Friday, May 23, 2014

On Female And Male Client Service Representatives

Bryce Covert talks about an informal study on female and male client service representatives and how satisfied their clients are with their work:

At least at one company, female client service representatives get lower scores from their clients even when they perform better than men and have more experience.
Larry Kim, founder of internet marketing company WordStream, recently analyzed about 300 responses from the company’s clients to a request to rate their level of satisfaction with their client service representative at his company on a scale of one to four. He found that all of the men on staff had above average scores, while all women had below average scores. “In fact, the lowest scoring male rep rated higher than the highest scoring female rep!” he wrote in a post about his findings.

Kim also found that the pattern favoring male client service reps was stronger among female clients than male clients, though both rated men higher. 

Larry Kim's blog gives more information about the study.  What's a bit tricky about it is the total number of client service representatives:  nine, as far as I can tell.  Nine is a small number and individual personalities can affect the results.  Another tricky bit is the way Kim measures performance of an account, as a measure of the performance of the client service representatives.  As he notes himself, the performance of the accounts depends mostly on the clients themselves (though it's also true that "customer satisfaction" can depend on diffuse and hard-to-quantify items, including the gender of the representative).

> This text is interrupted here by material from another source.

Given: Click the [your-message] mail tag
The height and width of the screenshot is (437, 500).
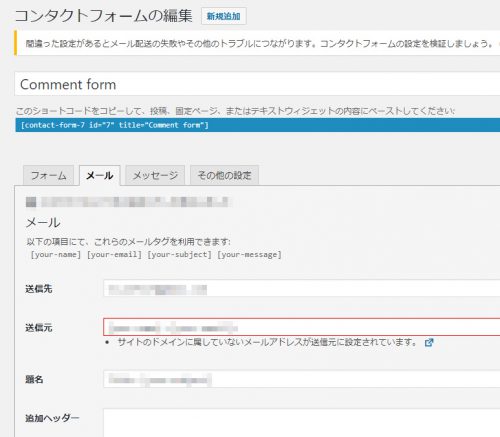Looking at the screenshot, I should click(250, 255).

Nevertheless, it's useful to note that the female client service representatives had accounts which did better than the accounts of the male service representatives, and that most of the difference in the satisfaction evaluations came from the middling accounts, those that fell in the middle of their performance.

All that is to say that I'm not sure how conclusive this study can be.  But it reminds us of a particular type of discrimination in economic theory:  Customer discrimination.  If customers prefer men over women or whites over blacks, on average,  the preferred group will do better over time, will get more raises and more promotions and more business in general.